_Petunjuk Latihan:_
Hitung banyaknya baris materi yang memuat kata "Click", dengan membedakan huruf besar dan huruf kecil. Tuliskan angkanya saja.

_Materi Masukan:_
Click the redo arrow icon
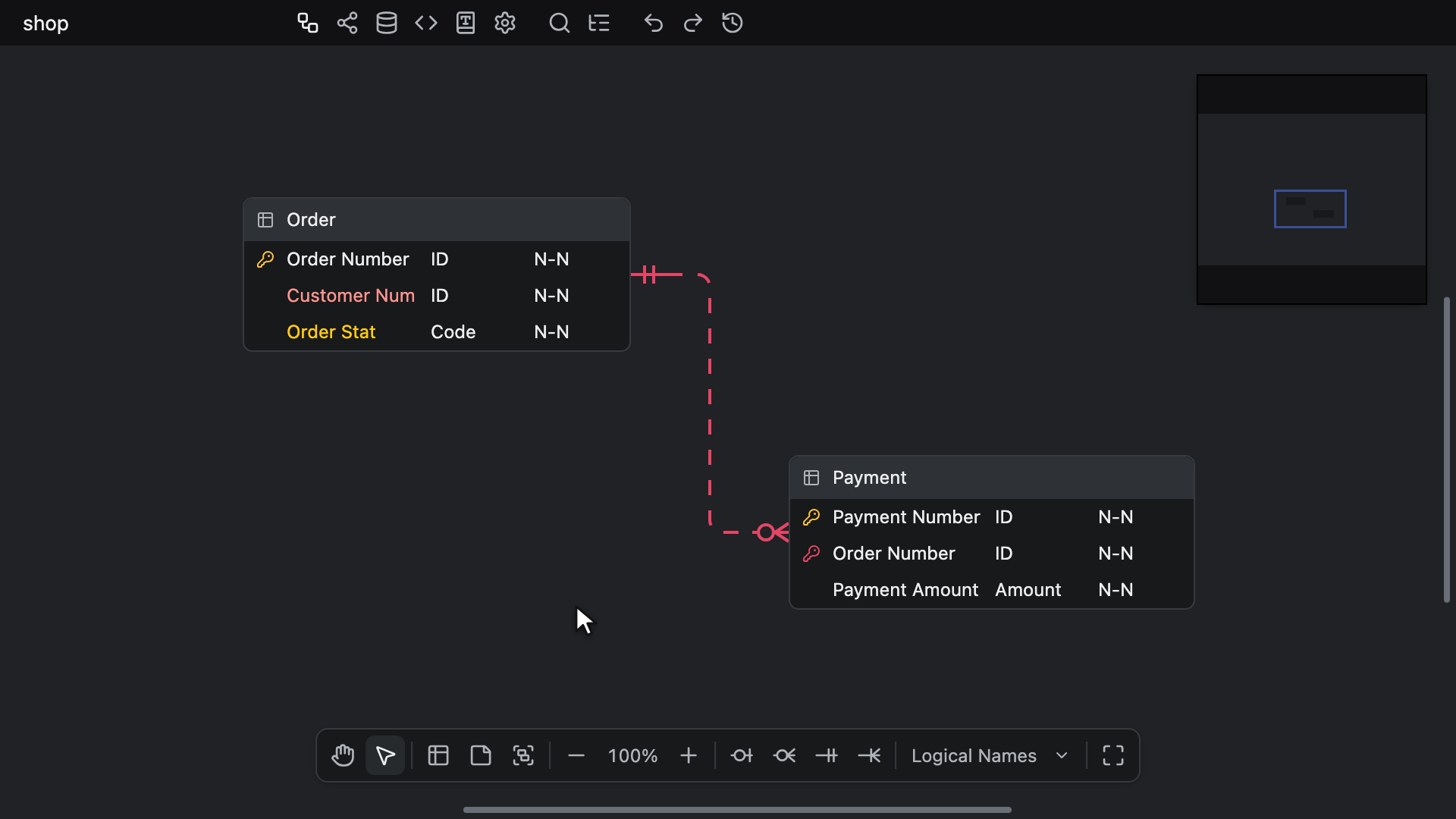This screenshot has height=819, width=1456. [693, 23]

...

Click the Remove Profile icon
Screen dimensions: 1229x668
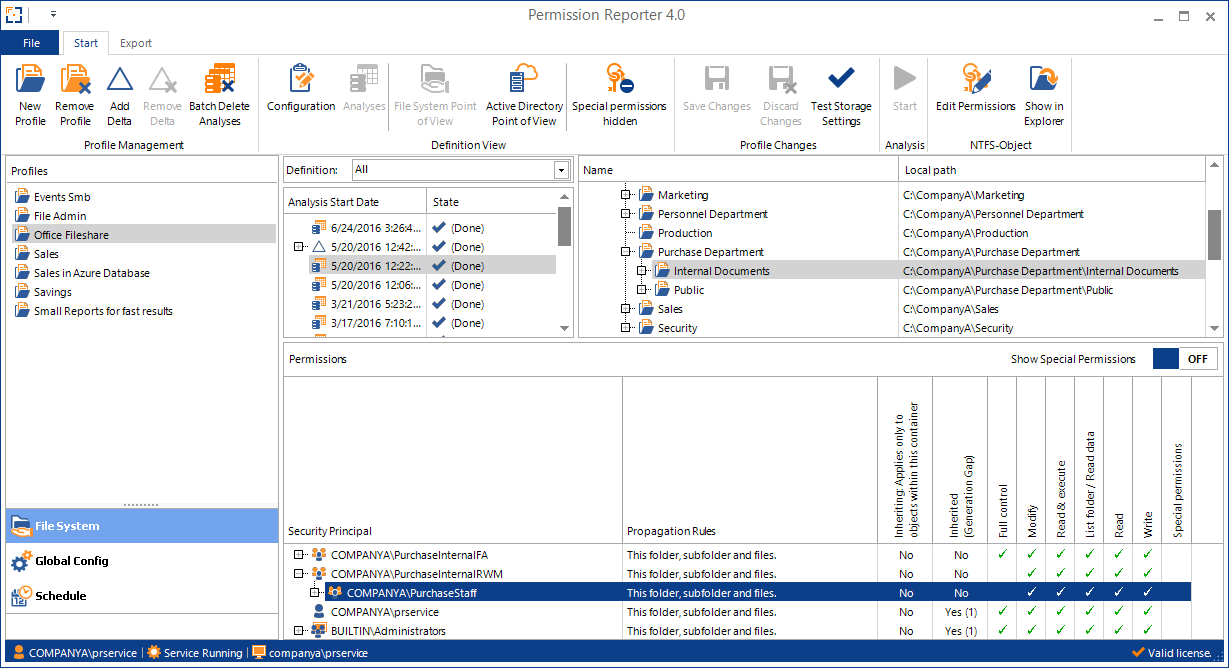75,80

_Jawaban:_
2